Every time we commit a snapshot, Git records a snapshot of the entire project, saves it, and assigns it a version.
These snapshots are kept inside the .git sub-folder.
If we remove .git, we remove the repository and history (but keep the working directory!).
.git uses relative paths - you can move the whole thing somewhere else and it will still work
Git doesn’t do anything unless you ask it to (it does not record anything automatically).

Recording a snapshot with Git

Git takes snapshots only if we request it.
We will record changes always in two steps (we will later explain why this is a recommended practice):
We first focus (git add, we “stage” the change), then shoot (git commit):

Git staging

Discussion

What do you think will be the outcome if you stage a file and then edit it and stage it again, do this several times and at the end perform a commit? (think of focusing several scenes and pressing the shoot button only at the end)

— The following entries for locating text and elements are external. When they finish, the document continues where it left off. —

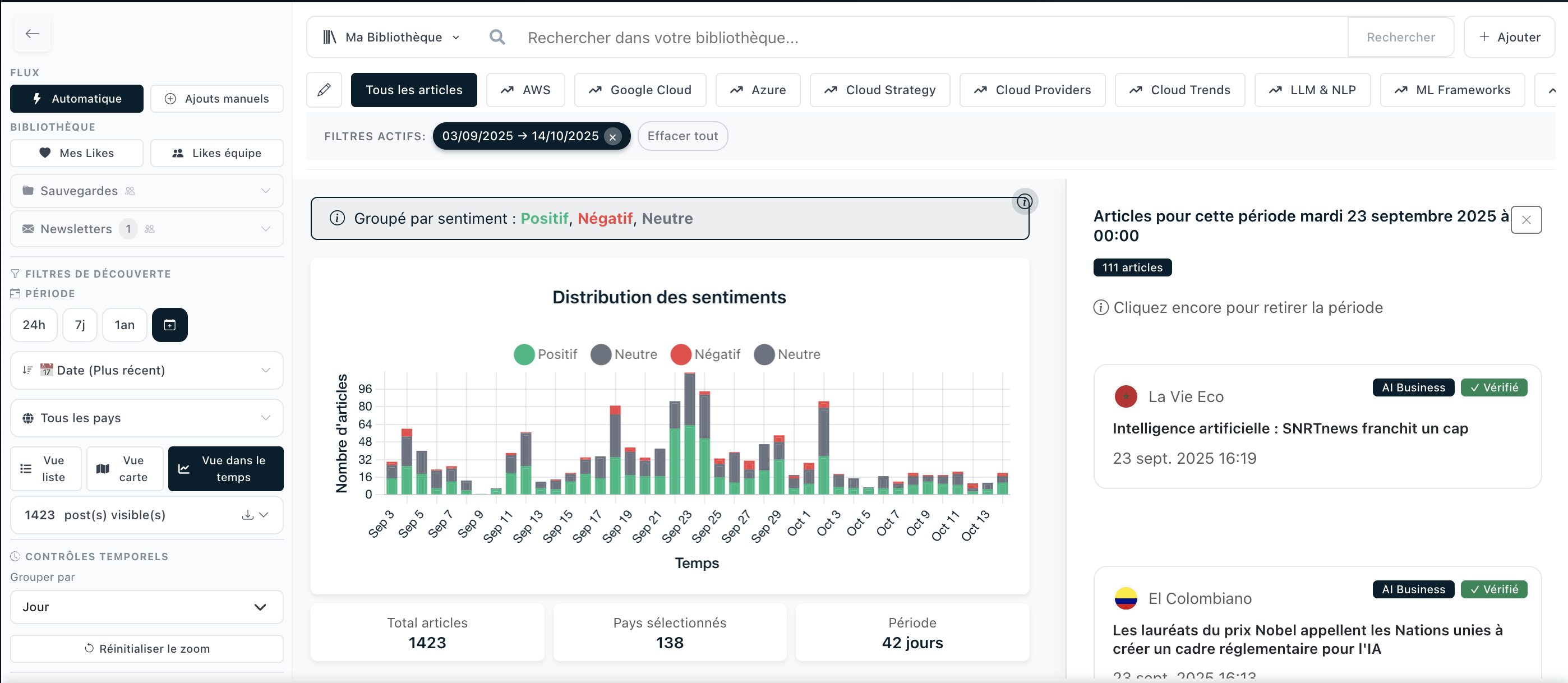
Task: Select the Google Cloud topic tab
Action: click(x=640, y=90)
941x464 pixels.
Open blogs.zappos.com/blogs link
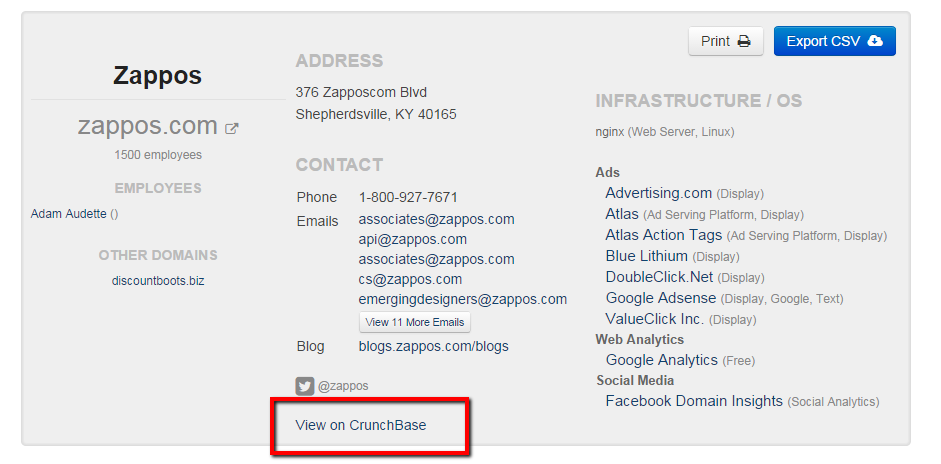click(433, 346)
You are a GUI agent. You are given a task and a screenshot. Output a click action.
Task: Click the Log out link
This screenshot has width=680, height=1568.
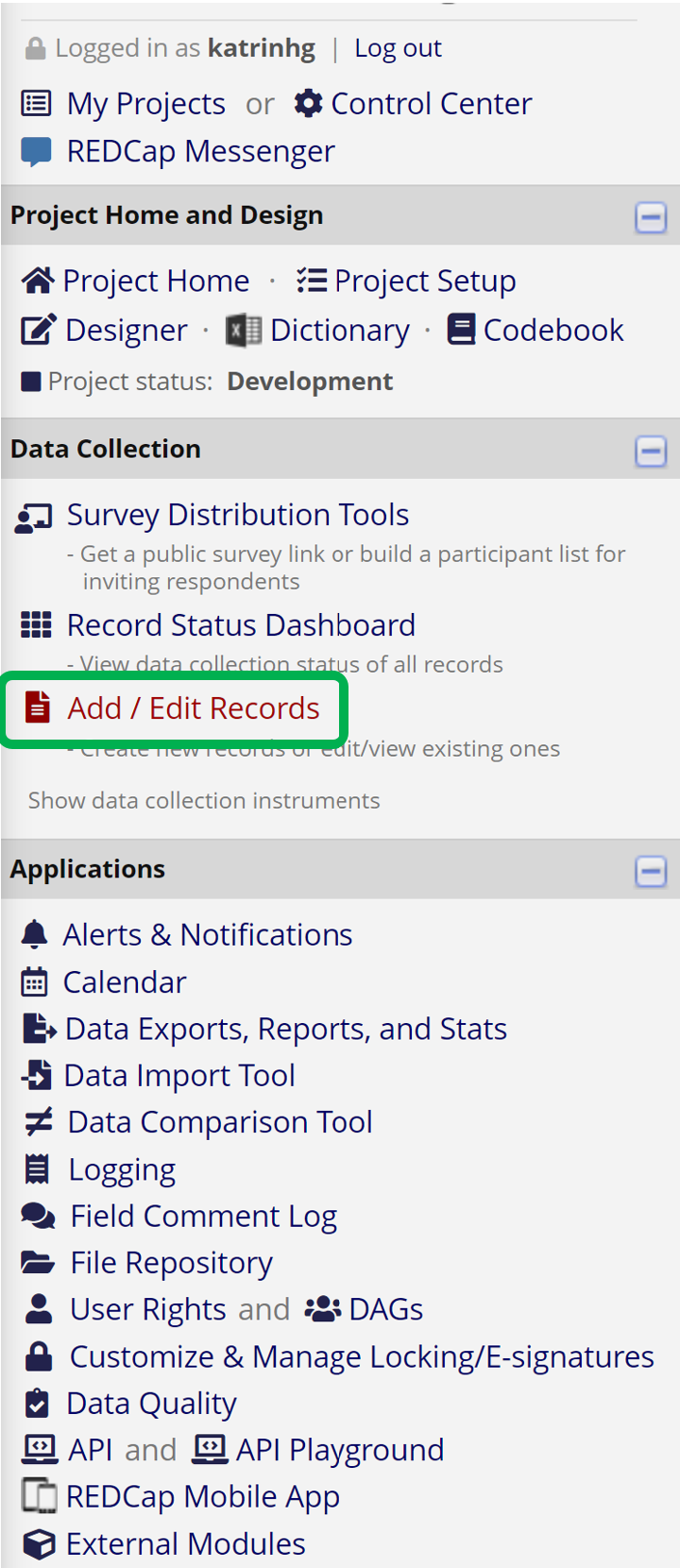tap(398, 48)
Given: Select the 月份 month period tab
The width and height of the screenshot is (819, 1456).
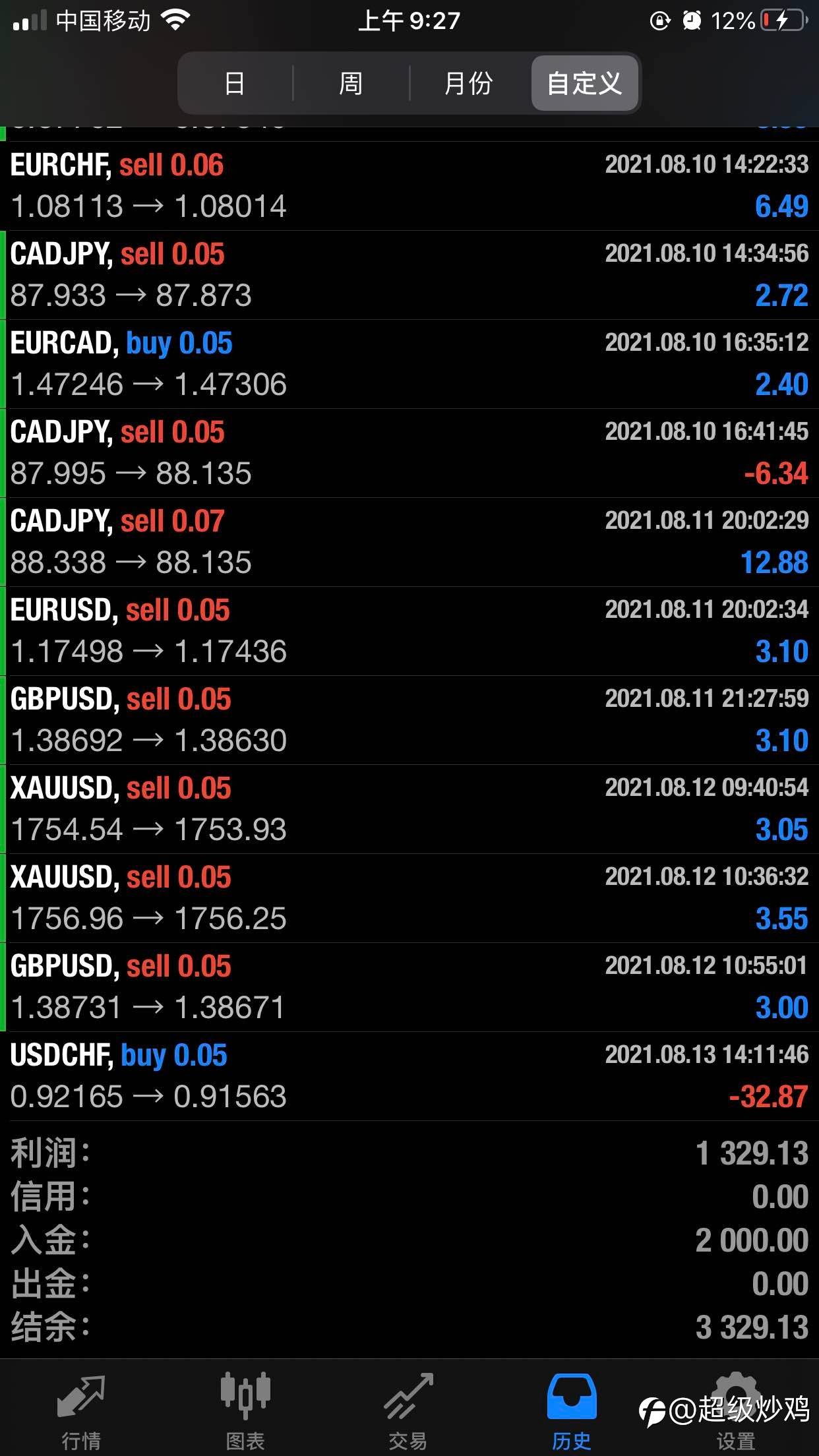Looking at the screenshot, I should click(468, 84).
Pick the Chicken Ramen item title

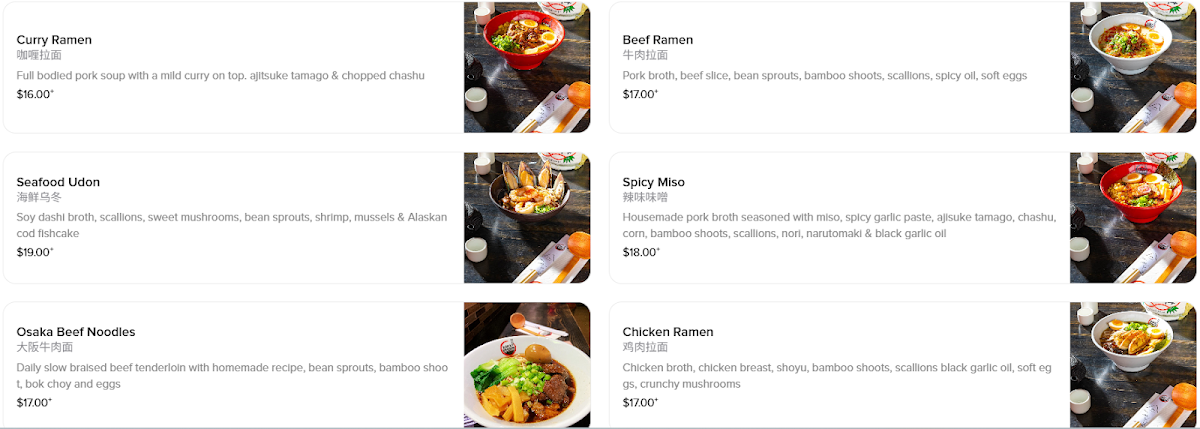pyautogui.click(x=667, y=332)
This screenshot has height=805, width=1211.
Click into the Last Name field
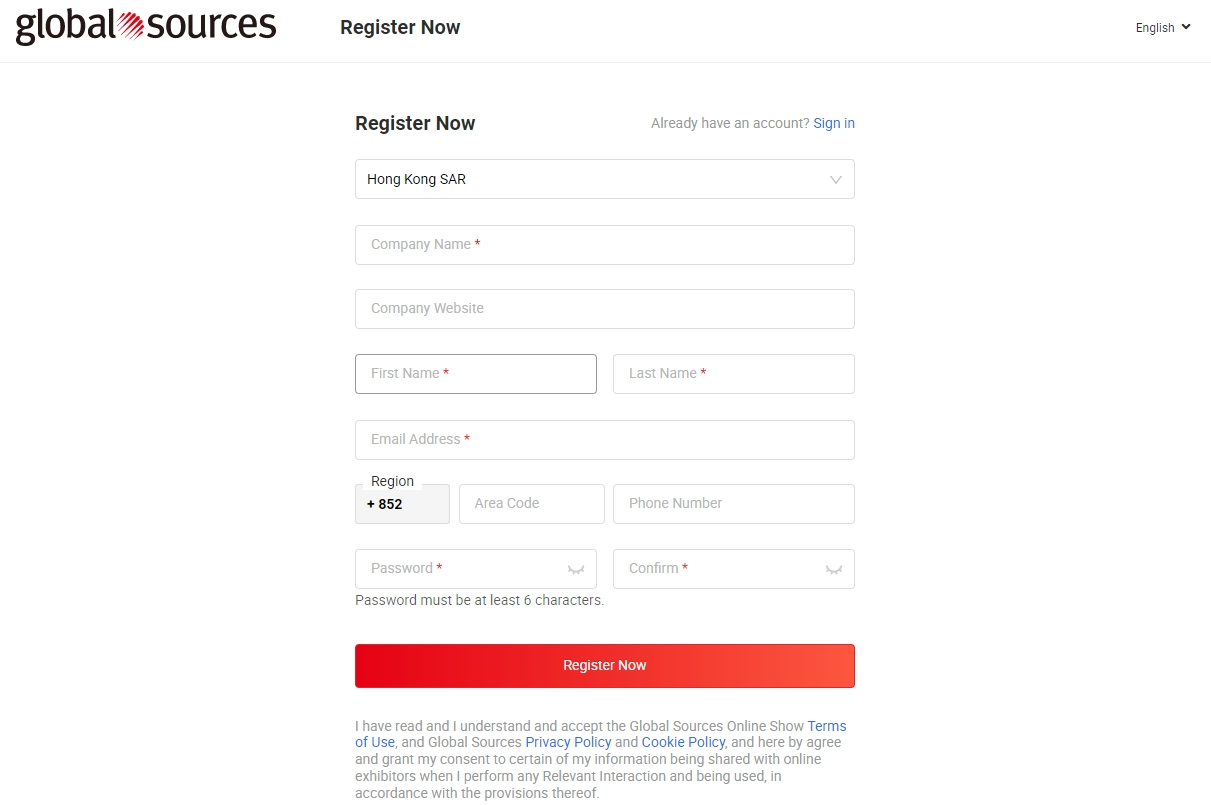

So that’s the concept - let’s do it for real.

Let’s create two files.

One file is called instructions.txt and contains:

* chop avocados
* chop onion
* squeeze lime
* add salt
* and mix well

The second file is called ingredients.txt and contains:

* 2 avocados
* 1 lime
* 2 tsp salt

Challenge 1

Create the two files with “File”>”New File”>”Text File”.

Copy the contents above into the files and save them

What is the status of these files in the Git pane?

Solution 1

The two files are both listed as untracked

As mentioned above, in RStudio you can always check the Git status of files in your repository using the Git pane.

In this case, the files are both listed as untracked because we have not yet told Git to pay attention to them. Going back to the photography analogy, we need to add the files (focus the camera) to the list of files tracked by Git. Git does not track any files automatically and you need make a conscious decision to add a file.

To stage the new files (add them to the repository), simply select the “Staged” checkbox beside the files.

The status symbol for these two files has changed to [A]dded to show that these files have been added to the staging area for the first time.

Why two status columns?

The two columns of status symbols help you determine where the changes are. The status for the left hand column is for the staging area, and for the right hand column for the working directory.

Now this change is staged and ready to be committed (the camera is focused and we’re ready to take the snapshot).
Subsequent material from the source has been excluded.